Myth 4: Saving and investing are the same thing
This just isn’t the case. While both saving and investing involve putting money away for the future, that’s where the similarities end.
Put simply, saving is money put aside with a bank or building society that earns a stated amount of interest each month. Whereas investing is taking some of your money and trying to make it grow by buying things you think will increase in value.
There is little to no risk in savings accounts, but the interest rates are usually low. Unfortunately, since The Bank of England cut interest rates in March this year, they are even lower than normal, which will have a detrimental impact on savings.
With investing, the rewards can be much higher, but so is the risk. So, why invest? With saving interest rates as low as they are, it’s likely that investing would make you more money. Ultimately the smartest way to manage your finances is to utilise both savings and investments – a savings account for life’s ups and downs, and investments for future stability and long-term goals.
If you are thinking about investing, it may be worth seeking independent advice to make sure you’re choosing the right thing for your circumstances. You can find a financial advisor online here.

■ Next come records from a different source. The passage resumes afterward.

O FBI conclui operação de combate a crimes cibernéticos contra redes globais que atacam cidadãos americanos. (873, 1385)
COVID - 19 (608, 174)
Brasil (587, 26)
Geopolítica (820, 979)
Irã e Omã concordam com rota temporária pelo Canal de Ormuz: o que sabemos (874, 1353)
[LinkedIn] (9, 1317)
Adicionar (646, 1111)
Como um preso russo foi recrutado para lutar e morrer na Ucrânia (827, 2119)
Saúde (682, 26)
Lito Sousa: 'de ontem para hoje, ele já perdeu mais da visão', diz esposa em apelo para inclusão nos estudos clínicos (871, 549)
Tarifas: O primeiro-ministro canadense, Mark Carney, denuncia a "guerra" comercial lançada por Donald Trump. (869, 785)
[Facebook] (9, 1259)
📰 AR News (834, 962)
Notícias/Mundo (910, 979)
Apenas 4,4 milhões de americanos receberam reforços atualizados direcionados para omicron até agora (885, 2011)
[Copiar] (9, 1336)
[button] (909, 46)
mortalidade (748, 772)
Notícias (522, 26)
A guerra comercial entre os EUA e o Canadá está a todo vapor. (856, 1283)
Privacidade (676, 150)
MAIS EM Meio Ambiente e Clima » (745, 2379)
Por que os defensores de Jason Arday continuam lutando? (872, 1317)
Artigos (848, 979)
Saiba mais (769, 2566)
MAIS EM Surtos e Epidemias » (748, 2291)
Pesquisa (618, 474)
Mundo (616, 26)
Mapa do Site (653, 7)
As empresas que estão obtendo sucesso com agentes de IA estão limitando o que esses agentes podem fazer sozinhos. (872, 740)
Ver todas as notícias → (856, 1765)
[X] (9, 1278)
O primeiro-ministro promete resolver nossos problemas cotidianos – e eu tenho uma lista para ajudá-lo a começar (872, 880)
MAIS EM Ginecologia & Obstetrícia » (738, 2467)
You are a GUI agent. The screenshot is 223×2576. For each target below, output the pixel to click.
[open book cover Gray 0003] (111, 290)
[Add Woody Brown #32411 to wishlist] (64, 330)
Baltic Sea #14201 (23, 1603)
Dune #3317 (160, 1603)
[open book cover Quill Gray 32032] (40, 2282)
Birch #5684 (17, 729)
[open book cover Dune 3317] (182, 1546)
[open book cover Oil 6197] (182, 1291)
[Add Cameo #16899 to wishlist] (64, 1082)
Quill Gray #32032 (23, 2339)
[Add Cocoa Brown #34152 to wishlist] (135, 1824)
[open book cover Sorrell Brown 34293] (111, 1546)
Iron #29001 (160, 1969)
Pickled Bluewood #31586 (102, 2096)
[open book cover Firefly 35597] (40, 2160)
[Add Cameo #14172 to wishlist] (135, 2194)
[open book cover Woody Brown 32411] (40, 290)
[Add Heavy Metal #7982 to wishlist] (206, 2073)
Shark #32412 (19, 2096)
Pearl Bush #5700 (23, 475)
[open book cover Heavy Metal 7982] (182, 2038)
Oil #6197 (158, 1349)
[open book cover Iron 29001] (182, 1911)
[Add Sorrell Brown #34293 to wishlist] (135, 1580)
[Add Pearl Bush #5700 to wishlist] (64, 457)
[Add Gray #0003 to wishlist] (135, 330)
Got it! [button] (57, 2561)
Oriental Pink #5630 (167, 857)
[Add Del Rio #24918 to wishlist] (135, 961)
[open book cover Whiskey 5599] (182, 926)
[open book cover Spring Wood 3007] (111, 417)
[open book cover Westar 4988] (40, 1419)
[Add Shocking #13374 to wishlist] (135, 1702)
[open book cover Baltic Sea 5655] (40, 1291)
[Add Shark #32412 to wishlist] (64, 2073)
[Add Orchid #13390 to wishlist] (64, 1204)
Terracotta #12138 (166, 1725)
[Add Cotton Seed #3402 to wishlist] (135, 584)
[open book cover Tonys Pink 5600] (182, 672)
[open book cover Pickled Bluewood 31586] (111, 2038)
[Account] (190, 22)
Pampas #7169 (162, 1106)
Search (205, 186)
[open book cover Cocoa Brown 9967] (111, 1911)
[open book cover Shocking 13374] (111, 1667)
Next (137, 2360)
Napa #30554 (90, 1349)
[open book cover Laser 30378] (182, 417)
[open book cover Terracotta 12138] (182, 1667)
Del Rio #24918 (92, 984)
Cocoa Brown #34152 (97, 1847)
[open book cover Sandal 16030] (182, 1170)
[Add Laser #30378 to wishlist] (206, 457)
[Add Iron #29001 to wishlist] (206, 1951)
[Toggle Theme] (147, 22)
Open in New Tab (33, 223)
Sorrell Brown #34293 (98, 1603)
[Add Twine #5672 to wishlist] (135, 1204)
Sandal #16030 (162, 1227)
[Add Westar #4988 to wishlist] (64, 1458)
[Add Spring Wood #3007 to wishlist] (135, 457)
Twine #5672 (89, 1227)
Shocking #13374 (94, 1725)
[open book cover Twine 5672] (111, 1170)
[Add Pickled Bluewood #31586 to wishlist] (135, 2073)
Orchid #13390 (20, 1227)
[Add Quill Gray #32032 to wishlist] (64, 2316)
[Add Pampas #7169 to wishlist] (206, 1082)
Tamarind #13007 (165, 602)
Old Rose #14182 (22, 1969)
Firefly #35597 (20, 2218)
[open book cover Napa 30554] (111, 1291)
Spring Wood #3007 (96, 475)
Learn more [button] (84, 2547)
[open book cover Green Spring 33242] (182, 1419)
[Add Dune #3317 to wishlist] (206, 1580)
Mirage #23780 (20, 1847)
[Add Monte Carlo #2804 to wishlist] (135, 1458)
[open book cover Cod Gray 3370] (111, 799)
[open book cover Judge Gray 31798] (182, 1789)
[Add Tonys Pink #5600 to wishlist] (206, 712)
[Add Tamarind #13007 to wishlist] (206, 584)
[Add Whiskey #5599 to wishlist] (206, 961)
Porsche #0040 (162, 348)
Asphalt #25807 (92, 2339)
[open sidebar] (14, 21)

Myth 5: I don’t need to pay into a pension, I’ll be able to rely on the government!
We are lucky that there is a State Pension in the UK, but in reality, the State Pension alone will not ensure a comfortable retirement. Even if you qualify for the full new State Pension, it’s worth around £175 a week at the moment, which isn’t a huge amount.
What this means is, if you want to make sure you have some money at your disposal when you retire, you need to have some form of personal savings in place. That could be a formal pension, a Lifetime ISA, investments or a combination.
Thinking about retirement is not something you tend to do when you are young, but the earlier you start planning for your money needs in later life, the better off you’ll be.